According to the latest reports a group of anonymous hackers exploited potential vulnerabilities in a cloud-based web storage system to steal hundreds of private celebrity images over the course of several months. In the wake of these most recent revelations and a string of other high-profile data breaches over the past year, our hard drives, cell phones and file lockers are feeling increasingly vulnerable. “You have to wonder whether online privacy is dead or just on life support, when photos stored in the cloud with the same level of encryption used by major financial institutions are compromised over a period of months across dozens of accounts,” said Todd William, founder and CEO of Reputation Rhino, an online reputation management company in New York City.
The exposure (or overexposure) of the compromising images also reveal the ongoing tension between our insatiable desire to share and save content, whether it’s photos, e-mails or other personal information, and our simultaneous quest to maintain a reasonable level of privacy and anonymity online.

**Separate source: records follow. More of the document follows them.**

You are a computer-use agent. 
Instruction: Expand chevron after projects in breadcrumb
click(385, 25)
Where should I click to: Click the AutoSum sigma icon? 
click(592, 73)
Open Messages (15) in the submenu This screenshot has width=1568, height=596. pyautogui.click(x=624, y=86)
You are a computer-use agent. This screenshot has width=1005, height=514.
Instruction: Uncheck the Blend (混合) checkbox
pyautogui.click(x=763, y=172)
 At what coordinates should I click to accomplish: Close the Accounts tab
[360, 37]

According to a 2013 Pew Research Center study, 86% of internet users have taken steps online to remove or mask their digital footprints—ranging from clearing cookies to encrypting their email, from avoiding using their name to using virtual networks that mask their internet protocol (IP) address. Unfortunately, many of these steps are proving insufficient and, even worse, obsolete, as hackers technical skills are advancing faster than the ordinary person’s ability to defend him or herself.
In the same Pew survey, 68% of internet users believe current laws are not good enough in protecting people’s privacy online. It may take stiffer civil and criminal penalties and an attitudinal cultural change to restore privacy as a priority over our perceived need to know, see and keep everything we ever write or snap.

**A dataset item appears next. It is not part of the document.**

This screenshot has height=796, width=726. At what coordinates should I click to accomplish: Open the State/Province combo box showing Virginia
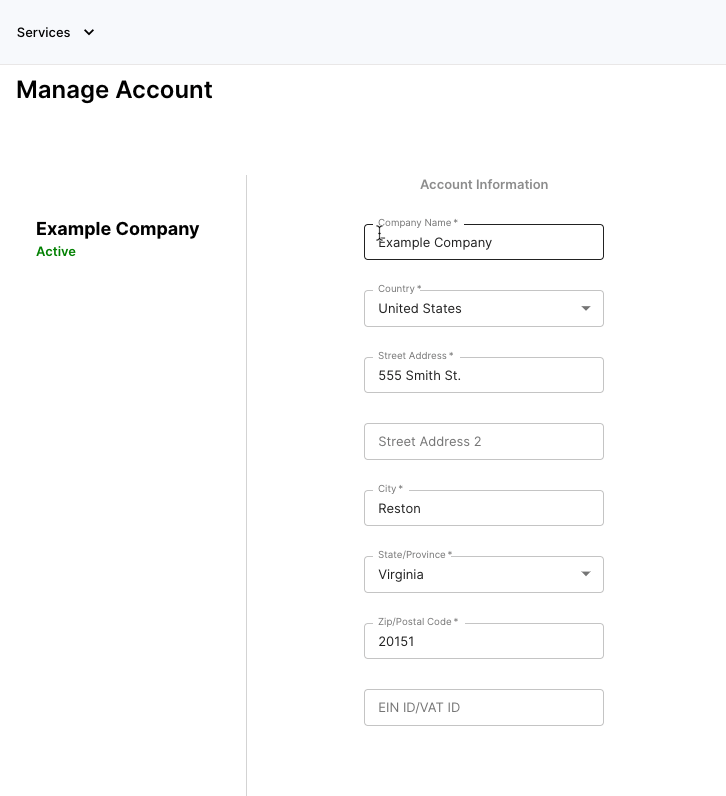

After the photos surfaced online, concerns were raised that Lawrence and other celebrities’ images were obtained unlawfully from their iCloud accounts. Apple denied that any security flaw was a factor in the breach, stating in a press release that “certain celebrity accounts were compromised by a very targeted attack on user names, passwords and security questions,” but reassured millions of concerned users that the theft was not a result of a breach in any of Apple’s systems, including iCloud or Find my iPhone.
“The data breach underscores the importance of having a proactive public relations plan designed to swiftly respond to any unwanted disclosure and protect the reputation of the celebrity or brand,” explains Qamar Zaman, founder and CEO of Submit Press Release 123, a Dallas-based press release and news distribution company, “we are seeing a surge in interest from companies wanting to get in front of the news and manage a crisis through the media.” Zaman’s company is expected to gross over $15M in 2015 – an increase of nearly 50% year over year.

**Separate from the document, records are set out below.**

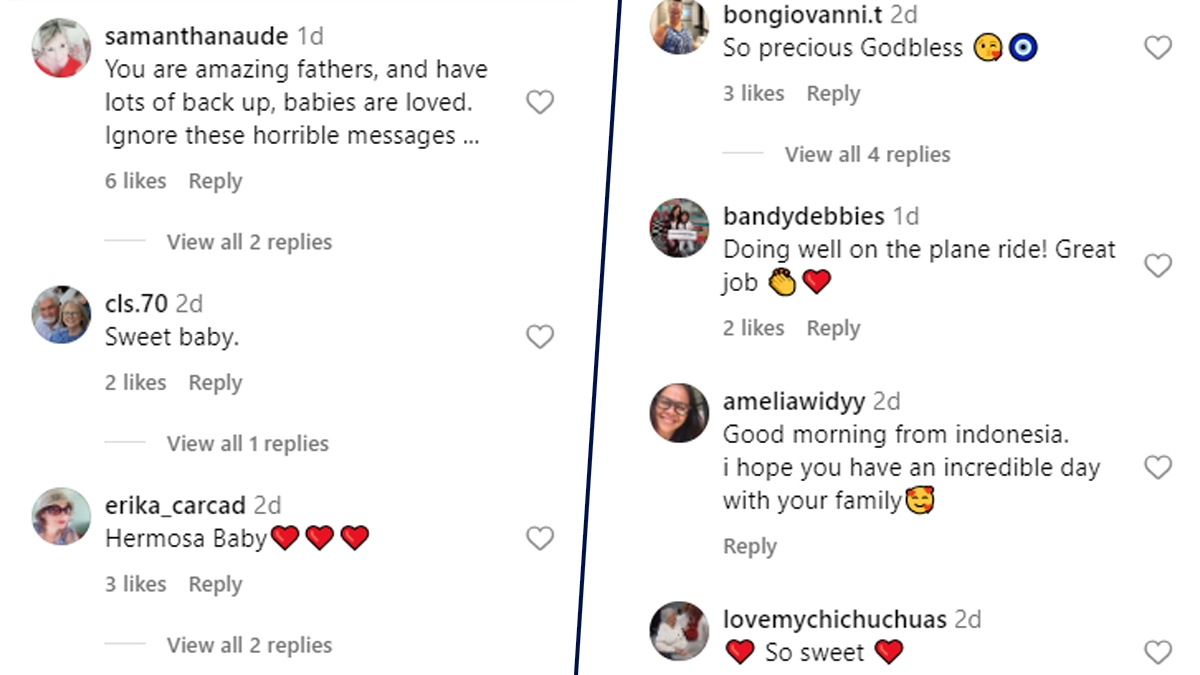Heart erika_carcad's Hermosa Baby comment

tap(540, 539)
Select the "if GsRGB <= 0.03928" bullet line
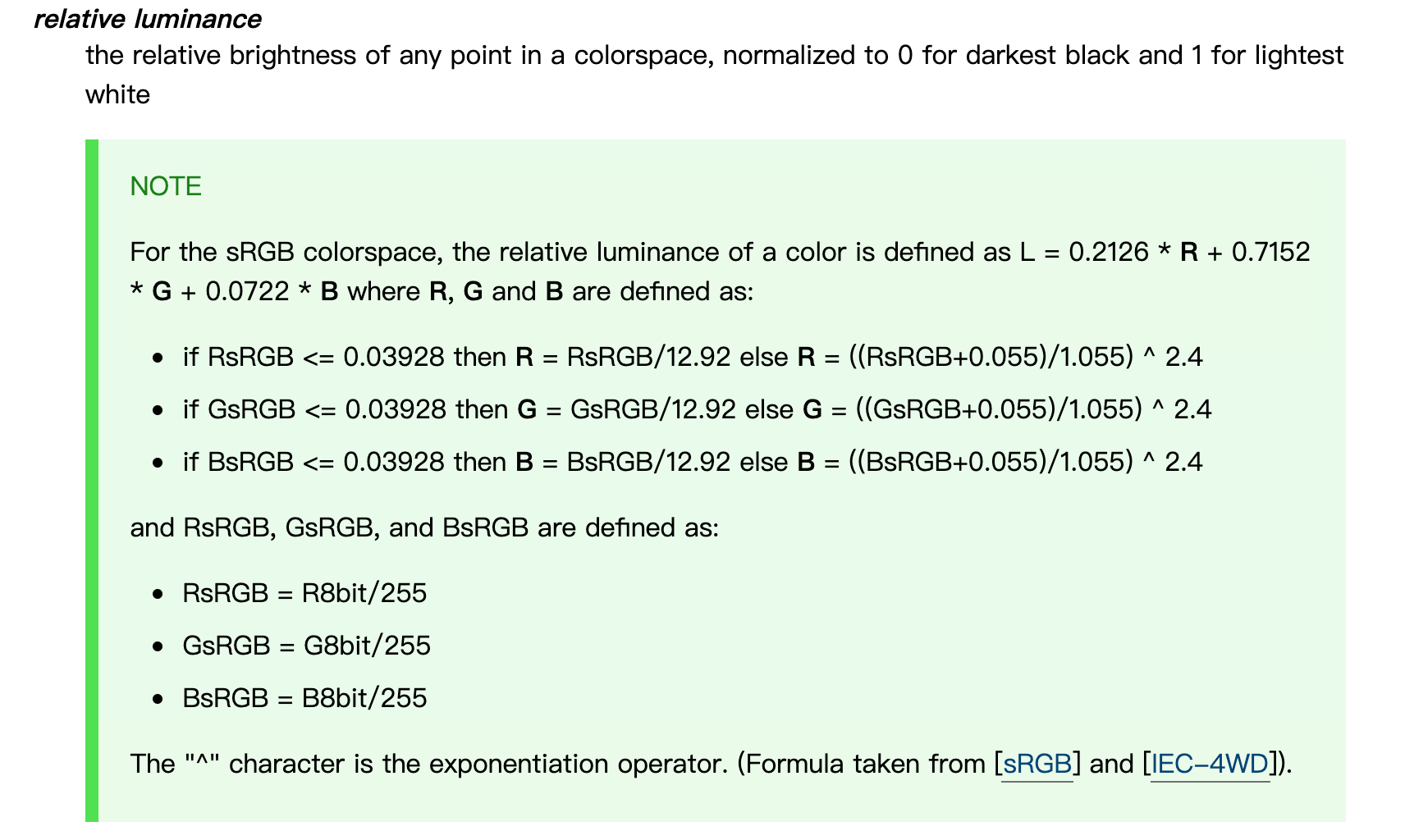The height and width of the screenshot is (840, 1405). [698, 409]
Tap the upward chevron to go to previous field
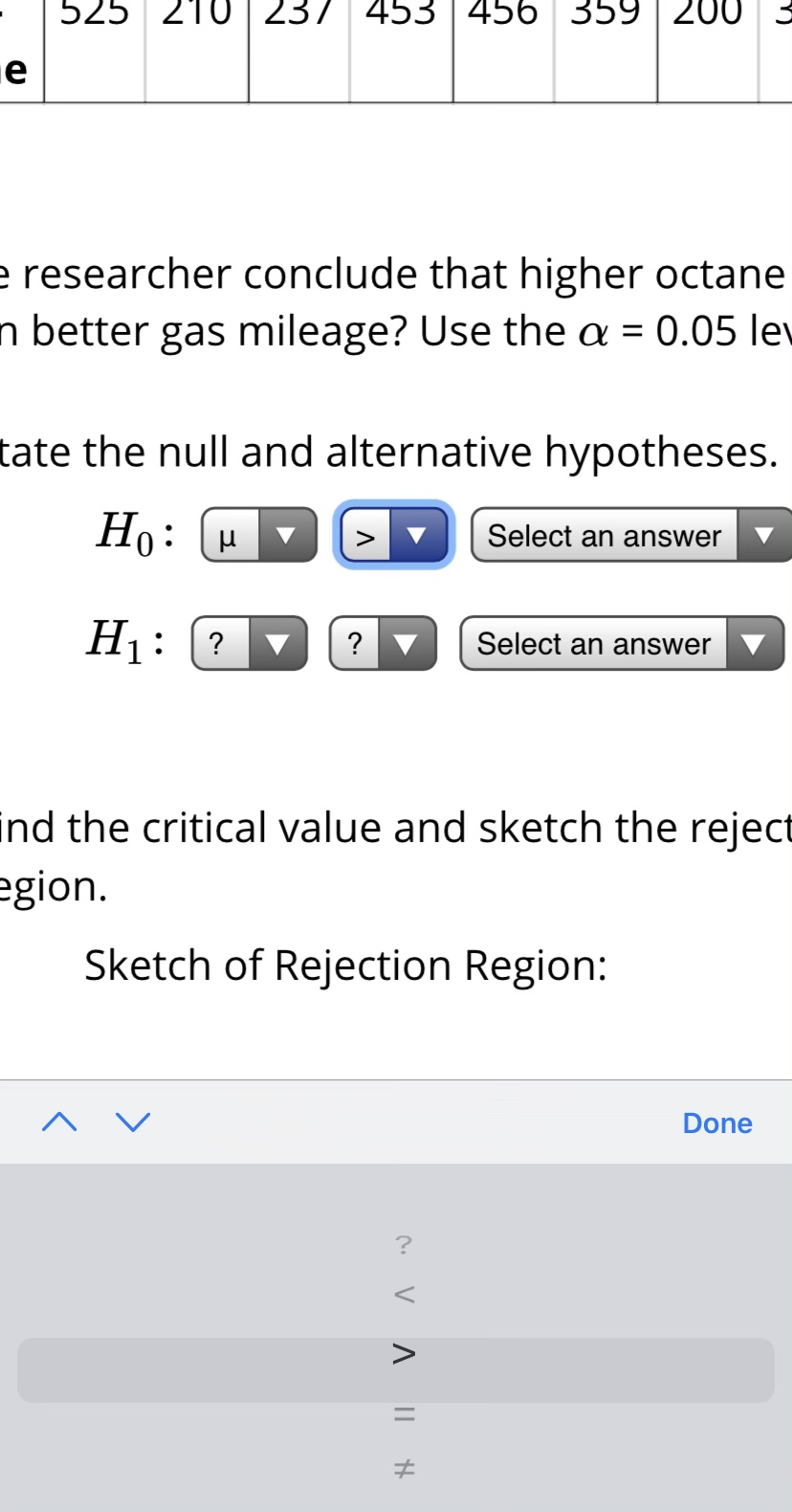792x1512 pixels. click(58, 1122)
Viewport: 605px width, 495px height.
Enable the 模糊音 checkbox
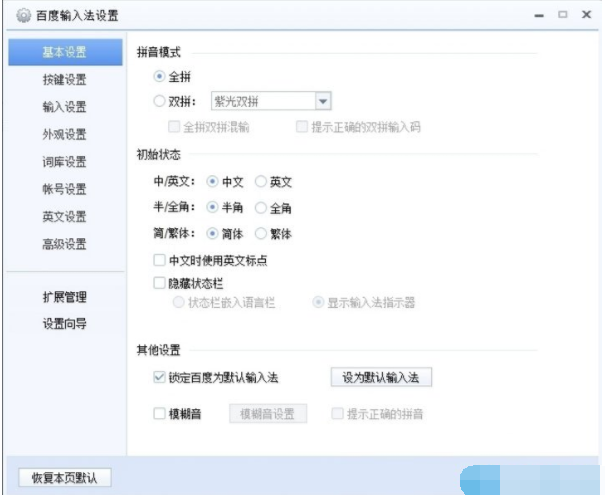click(160, 414)
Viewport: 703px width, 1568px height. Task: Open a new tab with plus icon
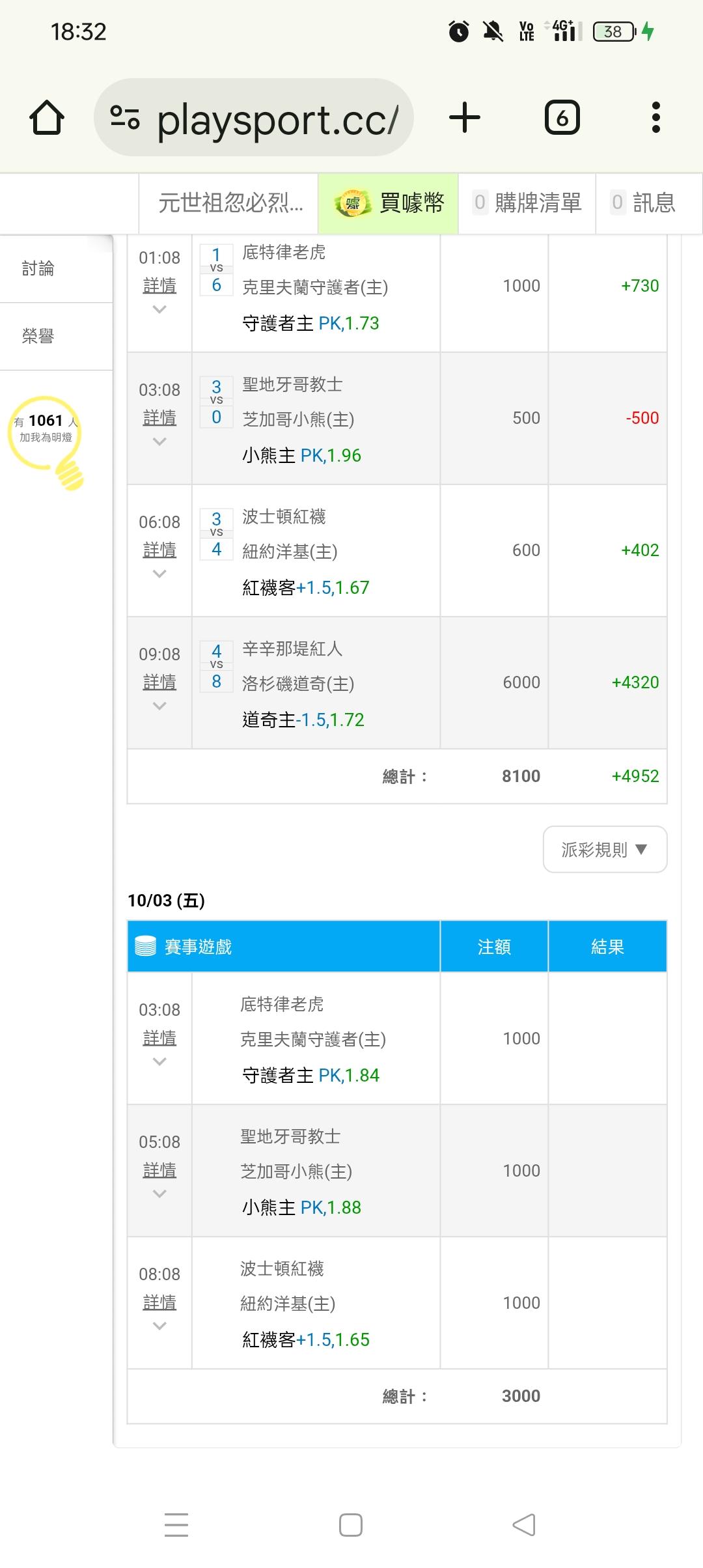coord(465,118)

The theft and widespread public disclosure raise a number of questions about whether any image, even those that have been deleted by the user can ever be permanently erased. Actress Mary E. Winstead added to jittery celebs concerns with her statement, “[k]nowing those photos were deleted long ago, I can only imagine the creepy effort that went into this. Feeling for everyone who got hacked.”
The disclosure is also prompting questions about whether the media is further victimizing the women violated by the hackers by publicizing the unauthorized photos.
Some media outlets immediately rushed to publish the stolen images, some obscuring explicit shots, while others, including controversial celebrity blogger Perez Hilton, originally published the nude images without redaction, before replacing with censored images.
“This is a flagrant violation of privacy,” Jennifer Lawrence’s publicist Liz Mahoney said in a written statement. “The authorities have been contacted and will prosecute anyone who posts the stolen photos of Jennifer Lawrence.”
Kate Upton’s attorney, Lawrence Shire, released the following statement after confirming the images were, in fact, real: “This is obviously an outrageous violation of our client Kate Upton’s privacy. We intend to pursue anyone disseminating or duplicating these illegally obtained images to the fullest extent possible.”
The FBI is also investigating the alleged hack stating that it is “aware of the allegations concerning computer intrusions and the unlawful release of material involving high profile individuals, and is addressing the matter.”
The FBI will probably be looking closely at the anonymous hacker networks and file sharing sites, like 4chan, a simple image-based bulletin board where anyone can post comments and share images. The trading of the illicit images were also fueled by bitcoin currency exchanges that are increasingly difficult to trace and has been linked to funding various nefarious activities, including online gambling, money laundering and drugs.
“We are living in an era of radical transparency. The idea of privacy — our own and others — is changing in very dramatic ways and it is scary navigating this brave new world. I’d like to think that after this latest scandal, we’re all going to be a lot more careful before we post anything online we wouldn’t want our parents or children to see,” says William, “but the sad reality is, people probably aren’t going to change anything at all.”